§ Exercise directions: Write out, unchanged, every line from the one containing "Given: Click the BTC wallet alert name text" down to the one containing "Looking at the", including both of those lines.

§ Data lines:

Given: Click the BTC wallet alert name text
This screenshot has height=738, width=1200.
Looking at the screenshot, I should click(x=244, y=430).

...

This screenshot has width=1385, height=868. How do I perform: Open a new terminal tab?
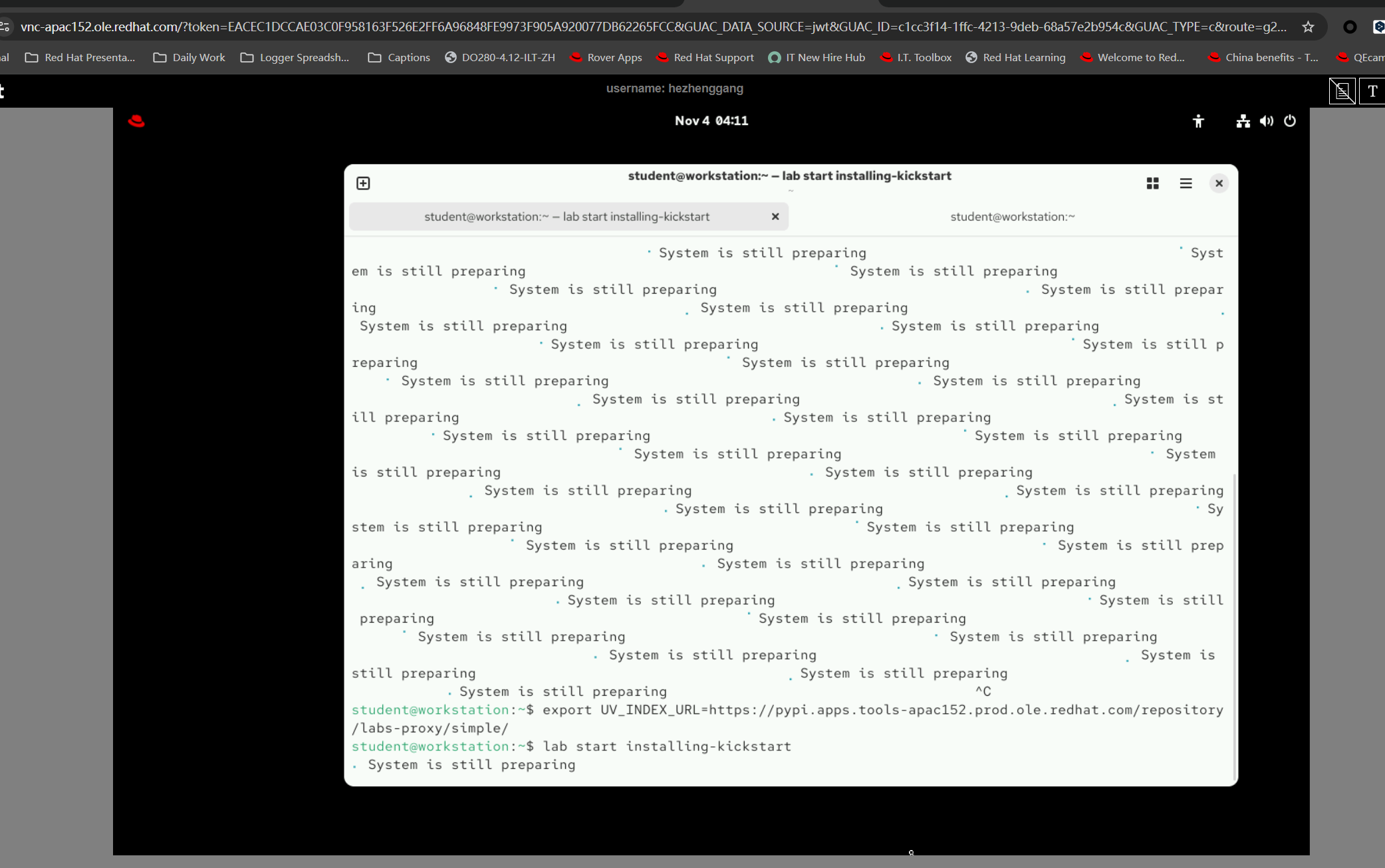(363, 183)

§ Written solution:
Given: Click the BTC wallet alert name text
This screenshot has height=738, width=1200.
Looking at the screenshot, I should click(x=244, y=430).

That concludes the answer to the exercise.